• **What to do**
When you reach the records, transcribe all of them exactly.
--- Information supplied Enclosed Below ---
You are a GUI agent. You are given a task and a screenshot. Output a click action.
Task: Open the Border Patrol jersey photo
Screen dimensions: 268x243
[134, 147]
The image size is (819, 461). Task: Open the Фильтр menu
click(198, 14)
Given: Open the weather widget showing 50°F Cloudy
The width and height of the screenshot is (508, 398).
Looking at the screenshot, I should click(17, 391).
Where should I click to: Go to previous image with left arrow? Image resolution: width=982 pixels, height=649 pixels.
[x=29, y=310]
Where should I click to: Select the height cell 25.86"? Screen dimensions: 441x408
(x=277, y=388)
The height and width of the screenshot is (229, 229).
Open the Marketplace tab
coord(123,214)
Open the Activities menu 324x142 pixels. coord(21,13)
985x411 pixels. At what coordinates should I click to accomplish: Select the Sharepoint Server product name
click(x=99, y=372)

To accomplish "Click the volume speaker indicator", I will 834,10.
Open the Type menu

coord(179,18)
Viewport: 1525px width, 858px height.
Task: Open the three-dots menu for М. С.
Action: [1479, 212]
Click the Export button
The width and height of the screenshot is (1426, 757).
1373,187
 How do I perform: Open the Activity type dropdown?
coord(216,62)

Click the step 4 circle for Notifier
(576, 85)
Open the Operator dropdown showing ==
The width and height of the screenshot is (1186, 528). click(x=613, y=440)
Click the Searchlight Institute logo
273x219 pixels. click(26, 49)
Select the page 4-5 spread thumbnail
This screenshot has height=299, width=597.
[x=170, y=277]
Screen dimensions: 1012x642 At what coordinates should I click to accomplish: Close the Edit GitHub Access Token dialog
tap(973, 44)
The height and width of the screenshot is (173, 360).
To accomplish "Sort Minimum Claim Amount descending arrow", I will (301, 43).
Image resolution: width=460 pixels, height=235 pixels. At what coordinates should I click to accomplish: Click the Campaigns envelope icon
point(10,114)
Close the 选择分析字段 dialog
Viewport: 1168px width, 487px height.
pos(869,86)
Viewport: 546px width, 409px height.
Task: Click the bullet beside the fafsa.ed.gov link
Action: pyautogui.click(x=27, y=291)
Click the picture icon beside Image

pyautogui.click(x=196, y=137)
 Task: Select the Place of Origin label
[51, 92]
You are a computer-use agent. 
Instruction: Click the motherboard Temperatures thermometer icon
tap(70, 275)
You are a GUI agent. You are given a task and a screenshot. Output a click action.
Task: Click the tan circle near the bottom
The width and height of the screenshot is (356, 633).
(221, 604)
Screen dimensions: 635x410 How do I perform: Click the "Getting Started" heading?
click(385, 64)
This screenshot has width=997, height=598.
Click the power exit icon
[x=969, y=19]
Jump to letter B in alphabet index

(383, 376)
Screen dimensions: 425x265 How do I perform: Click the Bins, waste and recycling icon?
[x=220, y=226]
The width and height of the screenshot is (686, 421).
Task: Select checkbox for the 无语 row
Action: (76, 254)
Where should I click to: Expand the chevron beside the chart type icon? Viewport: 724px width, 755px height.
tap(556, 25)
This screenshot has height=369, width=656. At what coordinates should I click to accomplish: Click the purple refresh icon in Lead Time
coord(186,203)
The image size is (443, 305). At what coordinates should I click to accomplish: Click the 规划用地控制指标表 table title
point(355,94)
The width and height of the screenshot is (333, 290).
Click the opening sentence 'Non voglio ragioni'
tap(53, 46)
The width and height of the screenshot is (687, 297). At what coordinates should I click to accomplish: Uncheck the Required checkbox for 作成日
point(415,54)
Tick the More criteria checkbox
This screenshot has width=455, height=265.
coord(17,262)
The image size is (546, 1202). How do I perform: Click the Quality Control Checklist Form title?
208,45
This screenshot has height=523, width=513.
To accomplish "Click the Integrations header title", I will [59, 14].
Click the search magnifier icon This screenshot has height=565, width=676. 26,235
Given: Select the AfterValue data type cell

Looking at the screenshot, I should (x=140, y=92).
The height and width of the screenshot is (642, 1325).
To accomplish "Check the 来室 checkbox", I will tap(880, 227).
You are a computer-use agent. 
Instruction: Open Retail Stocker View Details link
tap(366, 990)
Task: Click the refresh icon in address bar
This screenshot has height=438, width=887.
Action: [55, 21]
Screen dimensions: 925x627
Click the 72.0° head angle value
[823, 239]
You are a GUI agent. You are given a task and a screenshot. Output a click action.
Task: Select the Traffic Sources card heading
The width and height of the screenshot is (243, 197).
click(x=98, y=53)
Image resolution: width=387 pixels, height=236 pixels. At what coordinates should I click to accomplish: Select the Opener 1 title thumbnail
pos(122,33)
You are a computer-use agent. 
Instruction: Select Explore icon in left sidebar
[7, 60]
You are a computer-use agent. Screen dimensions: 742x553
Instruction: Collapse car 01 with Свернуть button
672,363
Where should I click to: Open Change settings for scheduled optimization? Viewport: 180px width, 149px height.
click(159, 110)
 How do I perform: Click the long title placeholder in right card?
--- End of Enclosed Information supplied ---
• **Written response**
You are a GUI agent. You are given a task and a screenshot. Output a click action.
Task: Open the Border Patrol jersey photo
Screen dimensions: 268x243
[134, 147]
The image size is (819, 461). Task: Open the Фильтр menu
click(198, 14)
Given: Open the weather widget showing 50°F Cloudy
The width and height of the screenshot is (508, 398).
Looking at the screenshot, I should click(17, 391).
Where should I click to: Go to previous image with left arrow? Image resolution: width=982 pixels, height=649 pixels.
[x=29, y=310]
Where should I click to: Select the height cell 25.86"? Screen dimensions: 441x408
(x=277, y=388)
The height and width of the screenshot is (229, 229).
Open the Marketplace tab
coord(123,214)
Open the Activities menu 324x142 pixels. coord(21,13)
985x411 pixels. At what coordinates should I click to accomplish: Select the Sharepoint Server product name
click(x=99, y=372)

To accomplish "Click the volume speaker indicator", I will 834,10.
Open the Type menu

coord(179,18)
Viewport: 1525px width, 858px height.
Task: Open the three-dots menu for М. С.
Action: [1479, 212]
Click the Export button
The width and height of the screenshot is (1426, 757).
1373,187
 How do I perform: Open the Activity type dropdown?
coord(216,62)

Click the step 4 circle for Notifier
(576, 85)
Open the Operator dropdown showing ==
The width and height of the screenshot is (1186, 528). click(x=613, y=440)
Click the Searchlight Institute logo
273x219 pixels. click(26, 49)
Select the page 4-5 spread thumbnail
This screenshot has height=299, width=597.
[x=170, y=277]
Screen dimensions: 1012x642 At what coordinates should I click to accomplish: Close the Edit GitHub Access Token dialog
tap(973, 44)
The height and width of the screenshot is (173, 360).
To accomplish "Sort Minimum Claim Amount descending arrow", I will (301, 43).
Image resolution: width=460 pixels, height=235 pixels. At what coordinates should I click to accomplish: Click the Campaigns envelope icon
point(10,114)
Close the 选择分析字段 dialog
Viewport: 1168px width, 487px height.
pos(869,86)
Viewport: 546px width, 409px height.
Task: Click the bullet beside the fafsa.ed.gov link
Action: pyautogui.click(x=27, y=291)
Click the picture icon beside Image

pyautogui.click(x=196, y=137)
 Task: Select the Place of Origin label
[51, 92]
You are a computer-use agent. 
Instruction: Click the motherboard Temperatures thermometer icon
tap(70, 275)
You are a GUI agent. You are given a task and a screenshot. Output a click action.
Task: Click the tan circle near the bottom
The width and height of the screenshot is (356, 633).
(221, 604)
Screen dimensions: 635x410 How do I perform: Click the "Getting Started" heading?
click(385, 64)
This screenshot has width=997, height=598.
Click the power exit icon
[x=969, y=19]
Jump to letter B in alphabet index

(383, 376)
Screen dimensions: 425x265 How do I perform: Click the Bins, waste and recycling icon?
[x=220, y=226]
The width and height of the screenshot is (686, 421).
Task: Select checkbox for the 无语 row
Action: (76, 254)
Where should I click to: Expand the chevron beside the chart type icon? Viewport: 724px width, 755px height.
tap(556, 25)
This screenshot has height=369, width=656. At what coordinates should I click to accomplish: Click the purple refresh icon in Lead Time
coord(186,203)
The image size is (443, 305). At what coordinates should I click to accomplish: Click the 规划用地控制指标表 table title
point(355,94)
The width and height of the screenshot is (333, 290).
Click the opening sentence 'Non voglio ragioni'
tap(53, 46)
The width and height of the screenshot is (687, 297). At what coordinates should I click to accomplish: Uncheck the Required checkbox for 作成日
point(415,54)
Tick the More criteria checkbox
This screenshot has width=455, height=265.
coord(17,262)
The image size is (546, 1202). How do I perform: Click the Quality Control Checklist Form title?
208,45
This screenshot has height=523, width=513.
To accomplish "Click the Integrations header title", I will [59, 14].
Click the search magnifier icon This screenshot has height=565, width=676. 26,235
Given: Select the AfterValue data type cell

Looking at the screenshot, I should (x=140, y=92).
The height and width of the screenshot is (642, 1325).
To accomplish "Check the 来室 checkbox", I will tap(880, 227).
You are a computer-use agent. 
Instruction: Open Retail Stocker View Details link
tap(366, 990)
Task: Click the refresh icon in address bar
This screenshot has height=438, width=887.
Action: [55, 21]
Screen dimensions: 925x627
Click the 72.0° head angle value
[823, 239]
You are a GUI agent. You are given a task and a screenshot. Output a click action.
Task: Select the Traffic Sources card heading
The width and height of the screenshot is (243, 197).
click(x=98, y=53)
Image resolution: width=387 pixels, height=236 pixels. At what coordinates should I click to accomplish: Select the Opener 1 title thumbnail
pos(122,33)
You are a computer-use agent. 
Instruction: Select Explore icon in left sidebar
[7, 60]
You are a computer-use agent. Screen dimensions: 742x553
Instruction: Collapse car 01 with Свернуть button
672,363
Where should I click to: Open Change settings for scheduled optimization? Viewport: 180px width, 149px height.
click(159, 110)
 How do I perform: Click the long title placeholder in right card?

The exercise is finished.